**PROBLEMS TO SOLVE**.
a) In the argument over Phillips' contract provisions, transcribe the stretch from "In this instance, the" through "never contended otherwise.".
b) Pick up the argument over Phillips' contract provisions and the Commission with new sentences that follow its last one.

**PASSAGE SHOWN**.

California never states precisely why it is that the mere existence of these contract provisions should violate some public policy, especially in view of the fact that any increase provided by them must be justified on other grounds.

Now, California in its brief seems to be attempting to create the impression that the Commission allowed these increases merely because of the contract provisions.

But quite to the contrary, all that the Commission did was to consider these contract provisions authorized Phillips to utilize the rate filing procedures of Section 4.

That’s all that the Commission considered that these provisions did.

Phillips was required to justify these contract provisions on other grounds.

To that extent, the Commission treated these contract provisions no differently than any other contract provisions.

In this instance, the Commission determined that these particular increases were justified on the basis of Phillips’ cost and California has never contended otherwise.

Certainly, there is no public policy which would require or even permit the Commission to ignore these contract provisions.

(Dataset entries)
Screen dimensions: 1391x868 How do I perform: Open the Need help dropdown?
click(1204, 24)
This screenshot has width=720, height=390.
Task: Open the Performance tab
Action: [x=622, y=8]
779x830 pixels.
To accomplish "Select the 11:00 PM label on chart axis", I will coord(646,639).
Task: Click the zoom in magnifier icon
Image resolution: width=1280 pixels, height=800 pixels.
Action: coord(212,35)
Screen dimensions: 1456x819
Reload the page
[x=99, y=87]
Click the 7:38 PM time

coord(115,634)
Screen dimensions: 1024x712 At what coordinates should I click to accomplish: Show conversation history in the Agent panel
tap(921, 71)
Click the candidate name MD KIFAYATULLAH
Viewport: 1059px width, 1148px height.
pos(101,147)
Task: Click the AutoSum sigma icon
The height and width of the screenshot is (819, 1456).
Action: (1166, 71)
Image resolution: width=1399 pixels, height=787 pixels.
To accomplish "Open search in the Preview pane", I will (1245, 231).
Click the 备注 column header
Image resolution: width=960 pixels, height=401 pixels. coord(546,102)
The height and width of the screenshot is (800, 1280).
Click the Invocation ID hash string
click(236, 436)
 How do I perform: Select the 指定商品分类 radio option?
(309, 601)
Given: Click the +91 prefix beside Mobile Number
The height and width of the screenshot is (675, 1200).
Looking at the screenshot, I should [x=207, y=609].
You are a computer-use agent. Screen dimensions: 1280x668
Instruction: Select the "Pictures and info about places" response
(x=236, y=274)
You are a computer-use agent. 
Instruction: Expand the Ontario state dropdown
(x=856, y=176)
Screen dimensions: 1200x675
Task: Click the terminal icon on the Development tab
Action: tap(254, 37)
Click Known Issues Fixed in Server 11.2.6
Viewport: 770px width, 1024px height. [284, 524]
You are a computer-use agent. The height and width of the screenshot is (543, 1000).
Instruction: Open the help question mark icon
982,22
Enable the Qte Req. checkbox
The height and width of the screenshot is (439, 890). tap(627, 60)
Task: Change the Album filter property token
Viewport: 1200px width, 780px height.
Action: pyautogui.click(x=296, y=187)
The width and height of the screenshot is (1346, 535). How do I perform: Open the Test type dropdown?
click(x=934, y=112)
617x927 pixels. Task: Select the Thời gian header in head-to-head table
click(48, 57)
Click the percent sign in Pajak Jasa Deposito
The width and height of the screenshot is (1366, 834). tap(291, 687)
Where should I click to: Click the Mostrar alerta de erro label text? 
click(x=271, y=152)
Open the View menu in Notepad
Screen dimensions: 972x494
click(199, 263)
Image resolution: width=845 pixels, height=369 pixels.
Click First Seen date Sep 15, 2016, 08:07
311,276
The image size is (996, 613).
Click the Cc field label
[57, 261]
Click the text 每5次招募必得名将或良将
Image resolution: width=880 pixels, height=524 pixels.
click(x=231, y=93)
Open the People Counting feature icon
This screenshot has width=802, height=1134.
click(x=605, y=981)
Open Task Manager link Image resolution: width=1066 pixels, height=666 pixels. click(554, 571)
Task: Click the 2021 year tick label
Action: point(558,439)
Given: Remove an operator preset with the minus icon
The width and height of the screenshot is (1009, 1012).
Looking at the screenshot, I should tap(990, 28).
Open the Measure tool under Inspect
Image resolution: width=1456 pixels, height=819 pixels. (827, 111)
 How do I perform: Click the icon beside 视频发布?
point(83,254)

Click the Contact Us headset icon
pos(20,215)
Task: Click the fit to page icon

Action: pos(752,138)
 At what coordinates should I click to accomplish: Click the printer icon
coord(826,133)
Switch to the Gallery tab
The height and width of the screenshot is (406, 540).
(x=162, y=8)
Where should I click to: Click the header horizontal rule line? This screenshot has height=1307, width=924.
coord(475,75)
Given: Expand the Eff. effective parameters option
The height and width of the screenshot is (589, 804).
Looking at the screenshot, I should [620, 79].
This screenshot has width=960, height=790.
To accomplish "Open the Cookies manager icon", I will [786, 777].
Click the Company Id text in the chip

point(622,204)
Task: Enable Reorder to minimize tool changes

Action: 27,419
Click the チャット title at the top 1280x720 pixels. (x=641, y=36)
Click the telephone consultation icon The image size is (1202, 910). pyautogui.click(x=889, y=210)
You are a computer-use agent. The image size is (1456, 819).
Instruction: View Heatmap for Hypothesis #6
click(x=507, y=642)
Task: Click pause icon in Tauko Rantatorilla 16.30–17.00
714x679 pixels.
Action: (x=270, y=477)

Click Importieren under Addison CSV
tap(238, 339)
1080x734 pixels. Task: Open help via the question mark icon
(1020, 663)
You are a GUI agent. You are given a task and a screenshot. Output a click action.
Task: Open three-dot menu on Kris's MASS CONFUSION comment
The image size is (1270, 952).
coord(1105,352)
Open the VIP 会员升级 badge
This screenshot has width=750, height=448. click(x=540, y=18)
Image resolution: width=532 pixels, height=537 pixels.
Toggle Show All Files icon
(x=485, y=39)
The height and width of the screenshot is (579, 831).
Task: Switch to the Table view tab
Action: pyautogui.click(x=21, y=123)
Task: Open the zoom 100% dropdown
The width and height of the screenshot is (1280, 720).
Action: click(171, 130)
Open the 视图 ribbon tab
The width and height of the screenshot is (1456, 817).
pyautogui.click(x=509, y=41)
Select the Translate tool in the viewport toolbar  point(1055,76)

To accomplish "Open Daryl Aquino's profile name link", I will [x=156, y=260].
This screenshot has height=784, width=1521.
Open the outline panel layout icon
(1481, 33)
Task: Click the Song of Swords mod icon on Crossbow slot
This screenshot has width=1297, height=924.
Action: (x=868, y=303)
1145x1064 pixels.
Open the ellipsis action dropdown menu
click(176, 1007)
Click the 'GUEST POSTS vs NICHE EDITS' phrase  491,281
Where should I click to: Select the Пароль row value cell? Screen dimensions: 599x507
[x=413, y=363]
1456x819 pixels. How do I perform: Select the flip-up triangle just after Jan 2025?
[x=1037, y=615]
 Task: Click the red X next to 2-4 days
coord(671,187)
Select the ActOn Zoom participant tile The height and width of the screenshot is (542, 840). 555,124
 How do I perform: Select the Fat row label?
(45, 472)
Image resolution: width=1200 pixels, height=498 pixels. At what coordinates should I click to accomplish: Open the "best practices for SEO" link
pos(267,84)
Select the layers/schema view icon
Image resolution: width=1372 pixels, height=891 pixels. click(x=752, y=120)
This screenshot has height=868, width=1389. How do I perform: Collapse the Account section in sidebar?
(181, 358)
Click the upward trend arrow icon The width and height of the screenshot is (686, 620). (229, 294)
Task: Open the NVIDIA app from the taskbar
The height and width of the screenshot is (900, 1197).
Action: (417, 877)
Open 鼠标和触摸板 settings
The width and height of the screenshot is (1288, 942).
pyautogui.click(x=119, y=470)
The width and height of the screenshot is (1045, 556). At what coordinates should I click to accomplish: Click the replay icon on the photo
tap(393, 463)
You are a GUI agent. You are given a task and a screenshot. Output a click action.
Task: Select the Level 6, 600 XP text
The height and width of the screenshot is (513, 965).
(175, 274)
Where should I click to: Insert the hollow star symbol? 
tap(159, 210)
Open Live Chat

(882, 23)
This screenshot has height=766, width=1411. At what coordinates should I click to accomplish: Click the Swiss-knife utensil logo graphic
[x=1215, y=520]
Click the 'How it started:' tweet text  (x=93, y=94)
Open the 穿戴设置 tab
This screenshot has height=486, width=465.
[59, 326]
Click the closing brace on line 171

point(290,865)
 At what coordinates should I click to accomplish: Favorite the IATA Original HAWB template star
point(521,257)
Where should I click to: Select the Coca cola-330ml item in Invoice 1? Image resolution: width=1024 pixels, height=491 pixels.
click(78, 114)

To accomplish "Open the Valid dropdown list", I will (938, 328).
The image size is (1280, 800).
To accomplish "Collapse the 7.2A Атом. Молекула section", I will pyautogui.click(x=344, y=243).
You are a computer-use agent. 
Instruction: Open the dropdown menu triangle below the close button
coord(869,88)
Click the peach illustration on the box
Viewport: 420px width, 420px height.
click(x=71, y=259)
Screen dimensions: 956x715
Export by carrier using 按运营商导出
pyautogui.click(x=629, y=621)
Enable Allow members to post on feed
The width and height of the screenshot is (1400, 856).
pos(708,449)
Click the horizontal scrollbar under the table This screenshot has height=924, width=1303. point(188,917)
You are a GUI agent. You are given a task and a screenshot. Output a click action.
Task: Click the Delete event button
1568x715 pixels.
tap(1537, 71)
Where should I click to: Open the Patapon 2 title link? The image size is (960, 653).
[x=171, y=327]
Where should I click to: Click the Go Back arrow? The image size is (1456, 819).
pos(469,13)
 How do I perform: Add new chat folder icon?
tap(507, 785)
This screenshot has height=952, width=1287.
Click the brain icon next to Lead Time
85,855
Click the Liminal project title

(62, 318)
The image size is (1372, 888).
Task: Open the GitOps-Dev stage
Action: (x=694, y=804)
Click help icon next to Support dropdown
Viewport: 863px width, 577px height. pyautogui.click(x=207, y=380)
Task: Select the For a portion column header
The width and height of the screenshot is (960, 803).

**EXERCISE RESPONSES**.
a)
In this instance, the Commission determined that these particular increases were justified on the basis of Phillips’ cost and California has never contended otherwise.

b)
In fact, California seeks a retroactive amendment which would deny Phillips the right to file an increase to which it is admittedly entitled.

These particular provisions have been upheld by the Court of Appeals for the Tenth Circuit.

Similar or — provisions providing for indefinite increases at indefinite times had been upheld by other circuits and in fact by this Court.

Kenneth Heady:

It would have been obviously a clear error under those circumstances for the Commission to have rejected these increases.

In summary, let me say that —

Hugo L. Black:

Why do you say admittedly right?

Kenneth Heady:

Because of the fact that the Commission found that the total contract revenues, including these particular increases provided revenues less than the cost-of-service and the fact that there was nothing to show that any individual contract rate was discriminatory.

Now, California has not challenged either of those findings.

It seems to me that none of those circumstances, Calor had — Calor — oh California has admitted the findings of the Commission that those rate increases were justified.

The position of California —

Hugo L. Black:

In California, the gentleman has argued here awhile ago, they admit that your rates were valid.

Kenneth Heady:

California has never challenged and did not, in its application for rehearing, challenged the Commission’s finding that cost-of-service exceeded revenues for the test year nor did it challenge the position that the rates were not shown to be discriminatory.

Let me say one thing further with respect to the test year.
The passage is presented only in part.